**STATED PROBLEM**
Copy the records word for word, starting at the line that contains "You are a computer-use" and ending with the last line of the records. Leave the pictures out.

┄┄┄┄┄┄

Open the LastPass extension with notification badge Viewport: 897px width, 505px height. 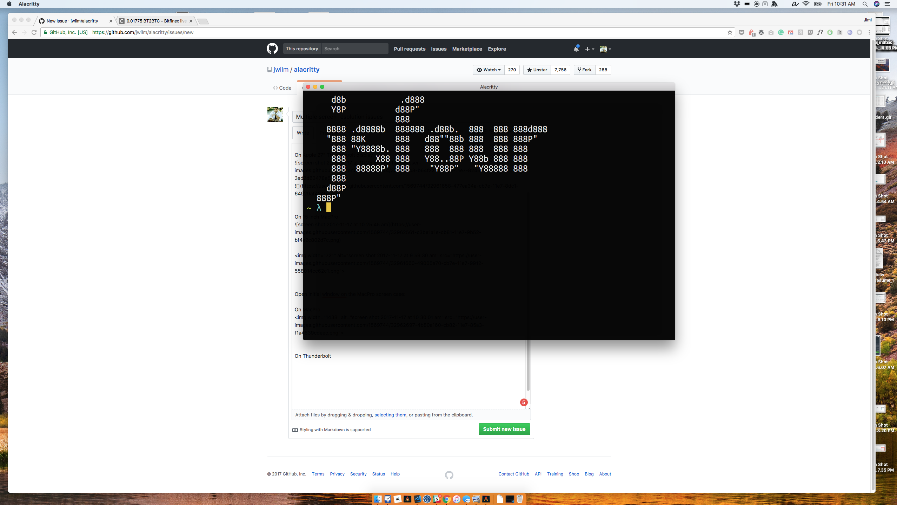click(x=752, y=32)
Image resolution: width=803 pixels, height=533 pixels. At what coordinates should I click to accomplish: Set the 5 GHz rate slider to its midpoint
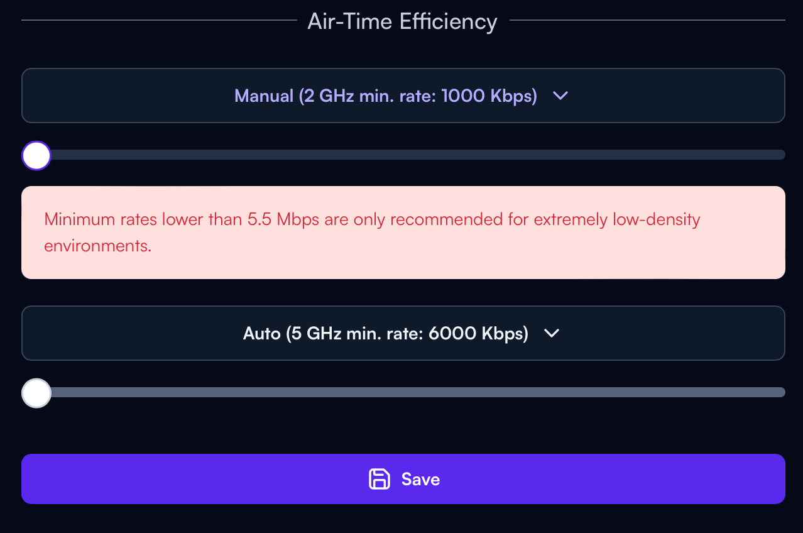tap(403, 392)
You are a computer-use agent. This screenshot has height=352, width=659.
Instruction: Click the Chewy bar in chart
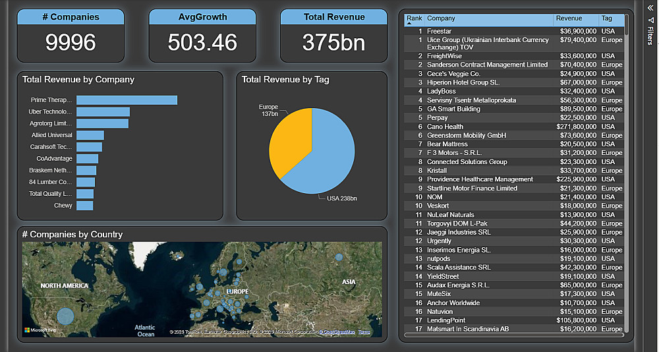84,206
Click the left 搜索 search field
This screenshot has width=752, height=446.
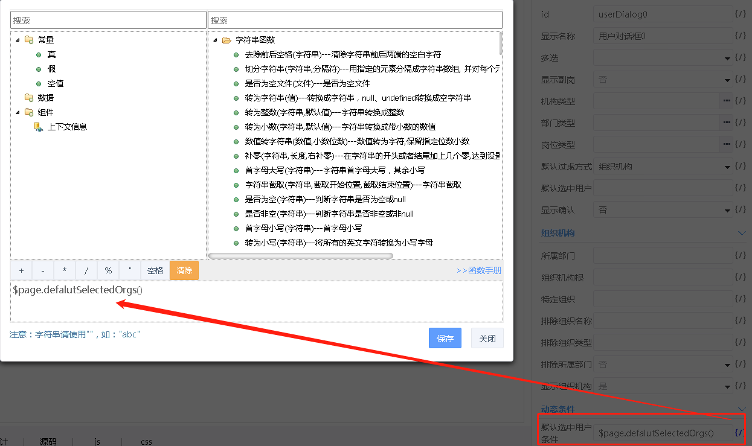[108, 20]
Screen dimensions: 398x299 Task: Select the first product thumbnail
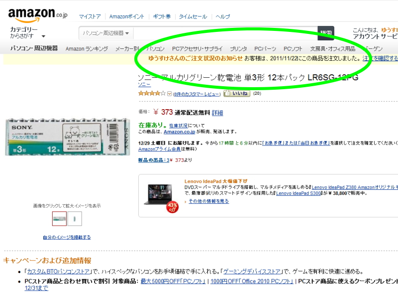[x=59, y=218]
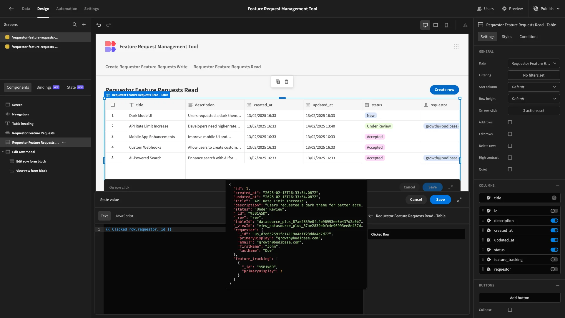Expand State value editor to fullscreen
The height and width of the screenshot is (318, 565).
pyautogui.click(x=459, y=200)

┄┄┄┄┄┄

**FINAL ANSWER**
You are a computer-use agent. This screenshot has height=352, width=659.
Instruction: Click the Chewy bar in chart
84,206
Click the left 搜索 search field
This screenshot has width=752, height=446.
[108, 20]
Screen dimensions: 398x299 Task: Select the first product thumbnail
[x=59, y=218]
Expand State value editor to fullscreen
The height and width of the screenshot is (318, 565).
pyautogui.click(x=459, y=200)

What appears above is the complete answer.